How to retain UTF-8 encoding in target html files in Studio 2015?

Dear colleagues,

This is a question my colleague who uses Studio 2015 has, and I am curious to know the answer, so here it goes:

My colleague was working on a into Simplified Chinese project that contains dozens of html files.  When I open one translated Studio file she sent me in Notepad++, the first line has "UTF-8" encoding, which is the encoding the client wants the target file to be in.  After the file was exported to target translation using Generate Target Translations, the target Chinese file's encoding was changed to GB2312.  As a result, my colleague had to open each target file in Notepad++, convert it to UTF-8 and resave the file.

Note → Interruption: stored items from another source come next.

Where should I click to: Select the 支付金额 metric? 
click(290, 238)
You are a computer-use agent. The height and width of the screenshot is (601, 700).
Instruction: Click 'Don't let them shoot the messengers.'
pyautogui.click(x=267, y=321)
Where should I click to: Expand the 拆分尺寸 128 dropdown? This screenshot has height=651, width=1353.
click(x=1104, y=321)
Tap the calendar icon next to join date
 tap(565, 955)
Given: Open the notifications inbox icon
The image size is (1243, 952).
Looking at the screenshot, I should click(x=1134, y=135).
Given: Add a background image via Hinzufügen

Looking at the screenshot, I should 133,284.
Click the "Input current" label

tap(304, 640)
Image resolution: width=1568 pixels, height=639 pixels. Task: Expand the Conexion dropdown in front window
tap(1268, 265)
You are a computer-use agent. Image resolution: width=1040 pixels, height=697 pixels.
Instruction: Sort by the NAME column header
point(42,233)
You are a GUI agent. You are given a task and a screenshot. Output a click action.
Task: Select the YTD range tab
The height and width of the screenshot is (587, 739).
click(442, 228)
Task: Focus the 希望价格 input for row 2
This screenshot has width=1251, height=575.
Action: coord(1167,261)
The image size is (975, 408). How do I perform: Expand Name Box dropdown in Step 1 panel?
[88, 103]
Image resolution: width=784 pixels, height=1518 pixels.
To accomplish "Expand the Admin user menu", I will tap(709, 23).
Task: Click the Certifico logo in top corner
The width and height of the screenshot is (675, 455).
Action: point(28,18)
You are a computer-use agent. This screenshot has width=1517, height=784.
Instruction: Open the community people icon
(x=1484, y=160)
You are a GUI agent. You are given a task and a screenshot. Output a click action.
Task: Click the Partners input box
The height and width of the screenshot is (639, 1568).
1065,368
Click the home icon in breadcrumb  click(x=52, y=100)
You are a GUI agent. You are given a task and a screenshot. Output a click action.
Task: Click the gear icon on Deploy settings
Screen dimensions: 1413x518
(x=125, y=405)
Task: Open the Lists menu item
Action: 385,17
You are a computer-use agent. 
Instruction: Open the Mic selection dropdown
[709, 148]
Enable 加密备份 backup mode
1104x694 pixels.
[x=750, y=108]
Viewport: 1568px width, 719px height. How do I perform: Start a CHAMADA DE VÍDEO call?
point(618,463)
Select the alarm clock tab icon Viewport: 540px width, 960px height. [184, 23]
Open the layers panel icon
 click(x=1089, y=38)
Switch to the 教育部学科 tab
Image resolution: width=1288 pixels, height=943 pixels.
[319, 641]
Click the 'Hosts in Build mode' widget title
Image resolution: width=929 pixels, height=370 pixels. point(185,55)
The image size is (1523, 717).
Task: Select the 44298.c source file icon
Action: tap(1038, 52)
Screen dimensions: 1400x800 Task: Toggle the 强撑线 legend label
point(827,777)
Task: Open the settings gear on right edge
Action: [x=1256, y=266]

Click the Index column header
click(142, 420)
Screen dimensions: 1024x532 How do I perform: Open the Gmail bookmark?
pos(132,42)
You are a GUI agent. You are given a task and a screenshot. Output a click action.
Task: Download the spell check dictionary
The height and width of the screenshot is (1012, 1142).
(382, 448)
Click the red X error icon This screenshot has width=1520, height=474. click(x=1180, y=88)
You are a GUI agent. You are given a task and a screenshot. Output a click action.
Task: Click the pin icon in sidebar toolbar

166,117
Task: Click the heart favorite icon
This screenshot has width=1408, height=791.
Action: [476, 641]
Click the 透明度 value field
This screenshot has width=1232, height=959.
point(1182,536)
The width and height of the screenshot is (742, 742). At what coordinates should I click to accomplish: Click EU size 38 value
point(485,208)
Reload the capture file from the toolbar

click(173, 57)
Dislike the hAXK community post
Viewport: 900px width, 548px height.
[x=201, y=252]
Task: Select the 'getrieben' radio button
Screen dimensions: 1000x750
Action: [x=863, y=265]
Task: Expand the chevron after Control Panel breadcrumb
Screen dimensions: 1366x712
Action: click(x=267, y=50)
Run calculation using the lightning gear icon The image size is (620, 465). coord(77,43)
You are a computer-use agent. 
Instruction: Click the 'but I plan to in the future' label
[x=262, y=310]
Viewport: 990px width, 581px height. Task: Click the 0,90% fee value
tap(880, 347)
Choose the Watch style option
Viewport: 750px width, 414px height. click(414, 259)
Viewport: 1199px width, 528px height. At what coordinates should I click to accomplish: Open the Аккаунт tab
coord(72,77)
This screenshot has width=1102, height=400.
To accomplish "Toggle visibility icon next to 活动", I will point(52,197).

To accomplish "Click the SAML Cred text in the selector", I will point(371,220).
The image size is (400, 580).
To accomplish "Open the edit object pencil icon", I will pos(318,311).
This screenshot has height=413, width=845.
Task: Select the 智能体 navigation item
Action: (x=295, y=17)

Is there a way to set up these html files in Studio 2015 so that the UTF-8 encoding will be retained in the target files?  UTF-8 encoding works just as well for Chinese files.

Thank you in advance for your advice!

 

Chunyi

Parents Reply Children
  •   Hi Evzen,

    As I mentioned in my post, this is an issue my colleague has.  I rarely handle html files in my work, so please forgive me if I didn't phrase my question correctly:)

    Here are two screenshots that might explain the encoding better.  I got these screenshots off from Notepad++.  The bilingual Studio file has utf-8 in the first line and at bottom right.  The target file (using generate target translations under batch tasks) has GB2312 (Simplified).  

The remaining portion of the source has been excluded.